**What is expected:**
Reproduce without any change the lines from the beginning of the records up to and including the line that contains "(x=18, y=11)".

Data taken from a collection
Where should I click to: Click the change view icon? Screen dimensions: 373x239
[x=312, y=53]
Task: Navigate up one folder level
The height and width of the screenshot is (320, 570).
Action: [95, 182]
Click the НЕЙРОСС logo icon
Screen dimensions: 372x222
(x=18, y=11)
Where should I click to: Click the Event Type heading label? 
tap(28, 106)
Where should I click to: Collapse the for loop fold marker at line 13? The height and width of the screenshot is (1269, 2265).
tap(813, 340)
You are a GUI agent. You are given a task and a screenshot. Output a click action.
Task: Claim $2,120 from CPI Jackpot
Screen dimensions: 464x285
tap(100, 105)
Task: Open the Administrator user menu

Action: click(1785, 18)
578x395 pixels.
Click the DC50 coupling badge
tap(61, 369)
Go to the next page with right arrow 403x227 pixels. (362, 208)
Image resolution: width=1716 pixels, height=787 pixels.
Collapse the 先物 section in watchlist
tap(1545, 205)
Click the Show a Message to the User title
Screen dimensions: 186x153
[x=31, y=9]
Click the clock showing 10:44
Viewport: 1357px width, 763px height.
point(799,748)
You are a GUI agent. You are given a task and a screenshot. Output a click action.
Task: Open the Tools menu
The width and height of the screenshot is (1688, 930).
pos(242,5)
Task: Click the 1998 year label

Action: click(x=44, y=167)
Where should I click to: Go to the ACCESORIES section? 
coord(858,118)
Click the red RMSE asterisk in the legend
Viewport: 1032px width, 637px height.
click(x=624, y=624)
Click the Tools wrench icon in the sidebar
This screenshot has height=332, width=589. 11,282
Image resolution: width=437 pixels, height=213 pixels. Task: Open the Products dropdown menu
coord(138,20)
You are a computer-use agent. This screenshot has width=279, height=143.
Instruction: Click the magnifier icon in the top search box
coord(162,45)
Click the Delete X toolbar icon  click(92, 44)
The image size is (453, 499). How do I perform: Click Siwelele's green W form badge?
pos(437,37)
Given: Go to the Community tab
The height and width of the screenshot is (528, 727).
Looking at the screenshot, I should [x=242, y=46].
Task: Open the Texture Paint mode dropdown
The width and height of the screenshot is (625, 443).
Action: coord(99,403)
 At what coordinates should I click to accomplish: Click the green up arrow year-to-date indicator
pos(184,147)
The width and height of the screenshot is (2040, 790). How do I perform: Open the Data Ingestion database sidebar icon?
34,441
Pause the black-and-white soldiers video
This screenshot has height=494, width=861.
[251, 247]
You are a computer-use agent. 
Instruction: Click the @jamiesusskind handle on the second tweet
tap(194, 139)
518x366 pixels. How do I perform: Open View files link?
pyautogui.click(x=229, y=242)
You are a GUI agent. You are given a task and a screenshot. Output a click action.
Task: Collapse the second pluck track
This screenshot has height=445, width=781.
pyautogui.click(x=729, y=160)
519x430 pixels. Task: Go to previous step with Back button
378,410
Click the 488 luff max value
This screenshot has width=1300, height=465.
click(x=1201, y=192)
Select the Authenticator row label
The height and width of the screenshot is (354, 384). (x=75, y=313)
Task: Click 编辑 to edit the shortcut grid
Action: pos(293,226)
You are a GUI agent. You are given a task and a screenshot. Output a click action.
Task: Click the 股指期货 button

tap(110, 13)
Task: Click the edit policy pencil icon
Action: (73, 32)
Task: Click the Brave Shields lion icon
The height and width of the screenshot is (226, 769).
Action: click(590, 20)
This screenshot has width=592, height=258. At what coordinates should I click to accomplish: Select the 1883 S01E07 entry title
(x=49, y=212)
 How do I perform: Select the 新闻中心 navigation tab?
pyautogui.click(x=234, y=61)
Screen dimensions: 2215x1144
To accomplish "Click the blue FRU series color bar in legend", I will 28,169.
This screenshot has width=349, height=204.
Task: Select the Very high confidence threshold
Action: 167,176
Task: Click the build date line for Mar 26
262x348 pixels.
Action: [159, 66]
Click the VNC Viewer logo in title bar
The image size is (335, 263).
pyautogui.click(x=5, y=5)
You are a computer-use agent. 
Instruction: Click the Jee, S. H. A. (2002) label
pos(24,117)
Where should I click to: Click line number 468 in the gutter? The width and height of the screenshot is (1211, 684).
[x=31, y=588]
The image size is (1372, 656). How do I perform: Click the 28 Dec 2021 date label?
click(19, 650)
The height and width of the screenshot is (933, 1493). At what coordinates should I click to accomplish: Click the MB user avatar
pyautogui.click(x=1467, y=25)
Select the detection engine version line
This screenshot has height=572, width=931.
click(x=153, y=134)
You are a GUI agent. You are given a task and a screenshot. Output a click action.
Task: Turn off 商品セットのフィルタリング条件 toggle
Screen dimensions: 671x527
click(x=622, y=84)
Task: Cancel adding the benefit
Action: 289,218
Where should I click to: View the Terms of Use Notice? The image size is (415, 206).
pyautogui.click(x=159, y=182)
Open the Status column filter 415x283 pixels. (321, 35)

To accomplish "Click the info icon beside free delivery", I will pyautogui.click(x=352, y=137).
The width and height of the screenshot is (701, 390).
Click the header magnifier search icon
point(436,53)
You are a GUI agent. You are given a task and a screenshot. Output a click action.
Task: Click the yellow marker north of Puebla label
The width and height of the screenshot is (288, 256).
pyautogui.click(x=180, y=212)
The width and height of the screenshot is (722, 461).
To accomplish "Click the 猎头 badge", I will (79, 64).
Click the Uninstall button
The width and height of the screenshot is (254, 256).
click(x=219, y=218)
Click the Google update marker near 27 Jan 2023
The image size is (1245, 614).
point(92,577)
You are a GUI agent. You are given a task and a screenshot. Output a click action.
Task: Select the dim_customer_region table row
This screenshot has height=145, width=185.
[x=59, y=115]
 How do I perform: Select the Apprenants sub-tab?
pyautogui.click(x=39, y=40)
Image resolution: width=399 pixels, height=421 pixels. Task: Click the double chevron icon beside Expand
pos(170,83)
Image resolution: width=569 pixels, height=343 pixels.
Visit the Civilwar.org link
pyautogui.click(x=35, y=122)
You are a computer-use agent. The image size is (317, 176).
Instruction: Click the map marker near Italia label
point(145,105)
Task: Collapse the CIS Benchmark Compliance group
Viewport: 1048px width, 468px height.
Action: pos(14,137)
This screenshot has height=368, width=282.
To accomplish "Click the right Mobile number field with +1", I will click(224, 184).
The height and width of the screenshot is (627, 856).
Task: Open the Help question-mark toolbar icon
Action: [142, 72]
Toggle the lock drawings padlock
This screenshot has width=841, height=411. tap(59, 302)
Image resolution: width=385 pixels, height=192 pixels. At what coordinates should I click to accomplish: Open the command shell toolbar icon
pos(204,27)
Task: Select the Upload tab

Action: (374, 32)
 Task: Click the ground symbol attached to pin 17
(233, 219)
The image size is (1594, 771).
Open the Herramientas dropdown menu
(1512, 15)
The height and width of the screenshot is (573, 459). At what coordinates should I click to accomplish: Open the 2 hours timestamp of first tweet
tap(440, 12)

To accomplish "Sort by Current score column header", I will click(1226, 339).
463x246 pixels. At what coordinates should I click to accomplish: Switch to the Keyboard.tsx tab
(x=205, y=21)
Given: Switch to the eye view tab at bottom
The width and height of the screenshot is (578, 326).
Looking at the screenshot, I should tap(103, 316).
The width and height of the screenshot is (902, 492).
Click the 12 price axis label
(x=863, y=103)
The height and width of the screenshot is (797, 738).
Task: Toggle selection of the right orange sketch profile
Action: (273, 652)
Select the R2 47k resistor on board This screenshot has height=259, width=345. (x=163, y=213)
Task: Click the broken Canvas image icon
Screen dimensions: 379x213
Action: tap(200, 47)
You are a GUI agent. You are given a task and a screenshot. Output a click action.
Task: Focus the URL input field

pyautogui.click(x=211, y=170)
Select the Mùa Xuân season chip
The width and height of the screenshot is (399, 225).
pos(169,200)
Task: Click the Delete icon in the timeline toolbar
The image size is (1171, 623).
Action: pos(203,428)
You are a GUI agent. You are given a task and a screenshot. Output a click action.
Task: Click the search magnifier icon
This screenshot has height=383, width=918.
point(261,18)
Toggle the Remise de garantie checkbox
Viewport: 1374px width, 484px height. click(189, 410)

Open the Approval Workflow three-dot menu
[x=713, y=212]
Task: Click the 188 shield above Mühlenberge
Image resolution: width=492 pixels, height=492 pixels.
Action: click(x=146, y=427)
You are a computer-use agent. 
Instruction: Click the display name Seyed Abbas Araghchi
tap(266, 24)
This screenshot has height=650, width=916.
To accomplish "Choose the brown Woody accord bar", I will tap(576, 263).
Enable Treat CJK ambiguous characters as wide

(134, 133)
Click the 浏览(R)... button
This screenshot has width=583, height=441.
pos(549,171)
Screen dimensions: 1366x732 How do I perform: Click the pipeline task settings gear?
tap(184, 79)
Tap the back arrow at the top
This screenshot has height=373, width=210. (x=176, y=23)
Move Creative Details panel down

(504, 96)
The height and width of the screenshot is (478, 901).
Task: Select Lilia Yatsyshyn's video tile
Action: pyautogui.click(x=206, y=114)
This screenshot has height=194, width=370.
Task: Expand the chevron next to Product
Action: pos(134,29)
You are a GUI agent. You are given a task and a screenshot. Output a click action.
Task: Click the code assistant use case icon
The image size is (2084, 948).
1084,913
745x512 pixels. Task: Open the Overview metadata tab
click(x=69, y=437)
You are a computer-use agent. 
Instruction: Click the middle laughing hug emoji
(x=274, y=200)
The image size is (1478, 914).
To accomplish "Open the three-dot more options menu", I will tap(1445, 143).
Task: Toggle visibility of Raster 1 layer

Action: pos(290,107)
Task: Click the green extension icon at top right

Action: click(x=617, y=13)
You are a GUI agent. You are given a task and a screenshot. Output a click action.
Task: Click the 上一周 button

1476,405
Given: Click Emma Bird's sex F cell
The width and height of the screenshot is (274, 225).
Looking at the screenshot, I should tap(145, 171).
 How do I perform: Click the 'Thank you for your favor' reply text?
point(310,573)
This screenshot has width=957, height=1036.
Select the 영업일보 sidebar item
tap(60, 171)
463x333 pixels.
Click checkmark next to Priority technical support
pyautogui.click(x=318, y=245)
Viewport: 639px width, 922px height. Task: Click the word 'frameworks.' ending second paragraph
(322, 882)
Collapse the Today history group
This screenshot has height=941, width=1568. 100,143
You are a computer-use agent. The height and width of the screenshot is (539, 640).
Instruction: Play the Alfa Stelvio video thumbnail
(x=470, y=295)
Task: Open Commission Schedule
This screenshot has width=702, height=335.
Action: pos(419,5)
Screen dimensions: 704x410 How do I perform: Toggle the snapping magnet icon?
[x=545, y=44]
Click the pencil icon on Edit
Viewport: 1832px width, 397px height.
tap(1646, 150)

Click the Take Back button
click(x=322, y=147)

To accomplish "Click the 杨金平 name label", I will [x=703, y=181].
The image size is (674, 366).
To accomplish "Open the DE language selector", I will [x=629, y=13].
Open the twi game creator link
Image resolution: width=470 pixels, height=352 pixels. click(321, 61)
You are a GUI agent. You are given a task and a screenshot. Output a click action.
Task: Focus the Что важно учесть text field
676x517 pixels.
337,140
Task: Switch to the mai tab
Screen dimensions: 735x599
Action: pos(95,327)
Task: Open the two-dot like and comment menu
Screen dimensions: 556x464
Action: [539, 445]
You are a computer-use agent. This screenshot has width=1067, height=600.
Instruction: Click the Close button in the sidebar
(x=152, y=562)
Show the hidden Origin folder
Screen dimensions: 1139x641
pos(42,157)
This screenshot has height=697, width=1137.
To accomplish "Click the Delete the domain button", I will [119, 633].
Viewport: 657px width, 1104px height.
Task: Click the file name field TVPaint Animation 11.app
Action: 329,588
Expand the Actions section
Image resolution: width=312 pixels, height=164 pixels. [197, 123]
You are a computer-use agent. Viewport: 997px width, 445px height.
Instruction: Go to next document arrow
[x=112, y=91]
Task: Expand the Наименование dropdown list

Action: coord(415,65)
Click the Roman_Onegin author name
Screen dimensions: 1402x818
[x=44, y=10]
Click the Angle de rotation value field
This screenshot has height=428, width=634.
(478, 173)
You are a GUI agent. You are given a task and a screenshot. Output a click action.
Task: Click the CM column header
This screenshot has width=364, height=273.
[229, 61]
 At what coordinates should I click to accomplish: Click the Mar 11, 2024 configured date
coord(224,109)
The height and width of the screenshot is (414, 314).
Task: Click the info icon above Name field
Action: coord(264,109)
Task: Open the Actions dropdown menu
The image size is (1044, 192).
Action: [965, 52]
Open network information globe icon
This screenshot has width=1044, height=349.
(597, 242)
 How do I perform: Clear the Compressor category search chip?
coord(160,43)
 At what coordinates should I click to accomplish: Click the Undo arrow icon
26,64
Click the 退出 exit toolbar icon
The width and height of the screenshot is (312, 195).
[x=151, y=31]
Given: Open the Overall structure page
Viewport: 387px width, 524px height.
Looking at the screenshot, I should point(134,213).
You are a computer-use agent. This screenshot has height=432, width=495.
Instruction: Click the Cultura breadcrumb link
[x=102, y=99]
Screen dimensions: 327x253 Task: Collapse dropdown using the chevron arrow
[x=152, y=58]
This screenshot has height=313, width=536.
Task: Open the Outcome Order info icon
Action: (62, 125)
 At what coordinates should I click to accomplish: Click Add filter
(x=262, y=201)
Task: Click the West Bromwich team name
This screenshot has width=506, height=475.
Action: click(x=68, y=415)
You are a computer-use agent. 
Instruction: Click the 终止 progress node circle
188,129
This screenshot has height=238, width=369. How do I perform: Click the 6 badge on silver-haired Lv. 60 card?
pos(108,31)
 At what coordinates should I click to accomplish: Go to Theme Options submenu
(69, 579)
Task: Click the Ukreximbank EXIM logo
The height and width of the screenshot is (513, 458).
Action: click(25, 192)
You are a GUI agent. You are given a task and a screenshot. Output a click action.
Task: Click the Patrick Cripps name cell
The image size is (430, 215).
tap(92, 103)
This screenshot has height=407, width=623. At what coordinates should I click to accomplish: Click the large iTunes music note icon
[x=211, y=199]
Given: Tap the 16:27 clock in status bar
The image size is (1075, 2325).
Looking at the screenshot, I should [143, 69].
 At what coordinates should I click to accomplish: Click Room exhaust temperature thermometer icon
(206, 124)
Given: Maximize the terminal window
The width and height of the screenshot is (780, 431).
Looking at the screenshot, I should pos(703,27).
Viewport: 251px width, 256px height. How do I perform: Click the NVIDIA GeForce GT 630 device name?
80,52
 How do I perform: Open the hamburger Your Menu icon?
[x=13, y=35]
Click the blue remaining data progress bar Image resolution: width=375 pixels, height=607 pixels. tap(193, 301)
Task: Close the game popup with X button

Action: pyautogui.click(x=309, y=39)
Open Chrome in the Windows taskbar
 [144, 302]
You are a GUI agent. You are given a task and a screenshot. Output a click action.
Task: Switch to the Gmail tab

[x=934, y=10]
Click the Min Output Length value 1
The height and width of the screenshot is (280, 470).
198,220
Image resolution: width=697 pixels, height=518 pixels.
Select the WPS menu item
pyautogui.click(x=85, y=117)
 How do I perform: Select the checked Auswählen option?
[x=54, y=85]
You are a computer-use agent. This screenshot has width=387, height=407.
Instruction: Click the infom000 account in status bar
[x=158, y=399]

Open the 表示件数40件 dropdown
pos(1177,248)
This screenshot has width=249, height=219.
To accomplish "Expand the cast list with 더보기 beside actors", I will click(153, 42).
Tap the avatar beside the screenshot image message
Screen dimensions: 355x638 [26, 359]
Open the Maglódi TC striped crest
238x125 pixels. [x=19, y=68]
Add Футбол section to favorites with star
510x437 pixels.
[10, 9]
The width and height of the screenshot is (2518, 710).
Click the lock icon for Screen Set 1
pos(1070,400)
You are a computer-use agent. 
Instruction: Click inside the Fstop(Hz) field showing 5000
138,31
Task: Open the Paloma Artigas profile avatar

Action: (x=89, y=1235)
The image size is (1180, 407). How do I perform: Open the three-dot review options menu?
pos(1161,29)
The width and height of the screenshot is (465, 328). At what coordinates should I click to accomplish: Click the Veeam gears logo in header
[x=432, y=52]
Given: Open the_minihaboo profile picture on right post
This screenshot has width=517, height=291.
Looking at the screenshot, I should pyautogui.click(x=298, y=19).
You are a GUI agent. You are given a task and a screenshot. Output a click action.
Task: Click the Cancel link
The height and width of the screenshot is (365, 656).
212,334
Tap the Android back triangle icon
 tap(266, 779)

**Complete response:**
Where should I click to: Click the change view icon? Screen dimensions: 373x239
[x=312, y=53]
Task: Navigate up one folder level
The height and width of the screenshot is (320, 570).
Action: [95, 182]
Click the НЕЙРОСС logo icon
Screen dimensions: 372x222
(x=18, y=11)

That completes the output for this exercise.